One patient told me that he was seeing aliens climbing the outside of the heart center. He described them as having suction cups on their feet that helped them climb the windows. He laughed as he described it to me, as he too realized that it was really pretty ridiculous. This hallucination is just odd enough that I often share it with my other patients. It generally breaks the tension and helps them to laugh.

There are some lessons in all of this, I think. I clearly have learned a lot about anticipating and managing confusion in my hospitalized patients. Maybe there are more lessons. Some are medical and are related to how to be compassionate and to help our patients. I suppose I could take the lessons even a little bit further. 

  • Sometimes silence does not mean that there is not a problem. 
  • Sometimes it means that the other person cannot or does not feel free to tell you what is really going on. 
  • There is often value in trying to “enter their world.” This means a willingness to listen and accept as valid their experiences, even if they do not match your reality.  
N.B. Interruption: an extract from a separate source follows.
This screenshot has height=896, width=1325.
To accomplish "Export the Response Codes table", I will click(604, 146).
I had a patient who was not taking his medicines. It would have been easy to sit out at the nurse’s station and judge him, complaining about his “noncompliance.” But there had to have been more going on. Could I enter his world and try to understand? 

I sat down in his room and started talking with him. I anticipated potential problems or barriers to adherence to the medical plan. Why would he not be taking his medications? I asked about where he lived. I asked about cost, transportation, and barriers to getting his prescriptions filled. I asked about side effects from his medicines. As I did, I could see him relax. The more we talked it seemed as if a wave of relief came over him. The less I judged and the more that I sought to understand his situation the more he let his guard down. Suddenly we seemed to be working as a team to help him get better. His previous silence about not taking his medications was replaced by a mutual time of problem solving to find solutions for him. We didn’t fix everything. He still has problems consistently taking his medications. It is a little bit better now. We have overcome some of the barriers.
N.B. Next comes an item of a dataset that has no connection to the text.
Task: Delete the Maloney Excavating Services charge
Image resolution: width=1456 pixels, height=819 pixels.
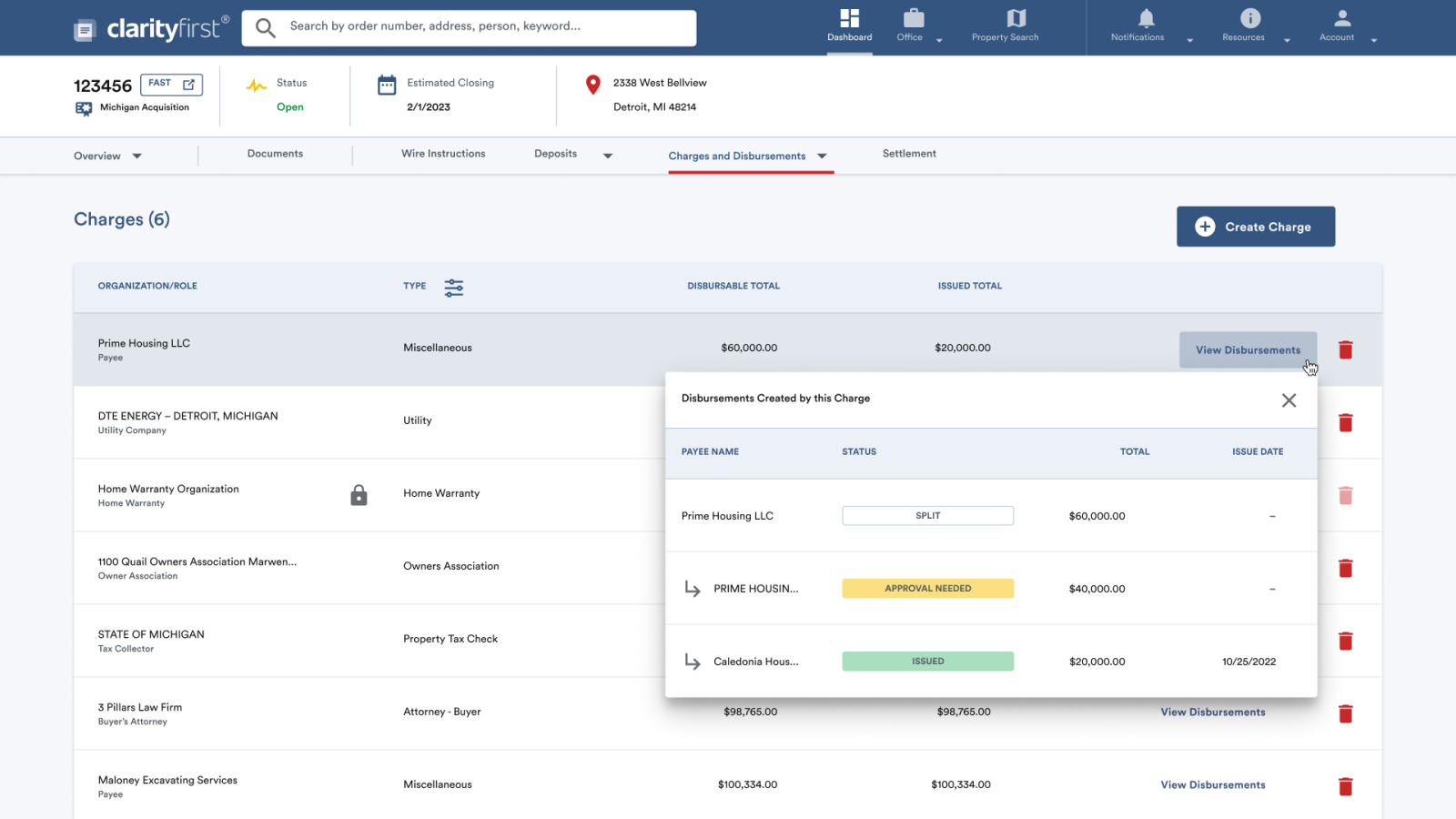Action: coord(1345,786)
Maybe that is the biggest lesson from all of this. Silence does not mean that someone does not have anything to say. Sometimes silence means that they are unable or afraid to say what they need to say. In that setting, kindness might mean trying to “enter their world” as a friend or ally. Until we do that, we never really know what the other person is experiencing. 

Recently I was rounding in the ICU. One of our patients was recovering from a recent LVAD implant surgery. When I was talking with him, I felt like there was a wall between us. He was half-heartedly answering my questions and was not looking me in the face. I stopped and asked him, “Have you been having strange dreams or experiences?” Suddenly his eyes opened wide, and he looked me in the face. “Yes, I have.” I reassured him that this was very common. I told him how my patients have told me how they have vivid and often intense dreams that seem as real or more real than what is going on the ICU.  The wave of relief that came over his face was visible and obvious. He began talking openly telling me about his dreams. He talked about travelling around the hospital. He told me about being in other places. He told me how up until then he was afraid to tell anyone because he thought he was going crazy. He was so relieved to be able to talk with me about it. 

Beverly wrote me, “I am so glad none of you ever gave up. I really appreciated when you took time to discuss my problems with me, even though I certainly was not able to speak correctly at times due to the confusion I was experiencing.”

You are welcome, Beverly. It was our privilege and honor to do so. 


[1] Even though I have her permission to share details of her story, I am using a made-up name to protect her privacy.

[2] A reference to our health system, Spectrum Health, in Grand Rapids, MI.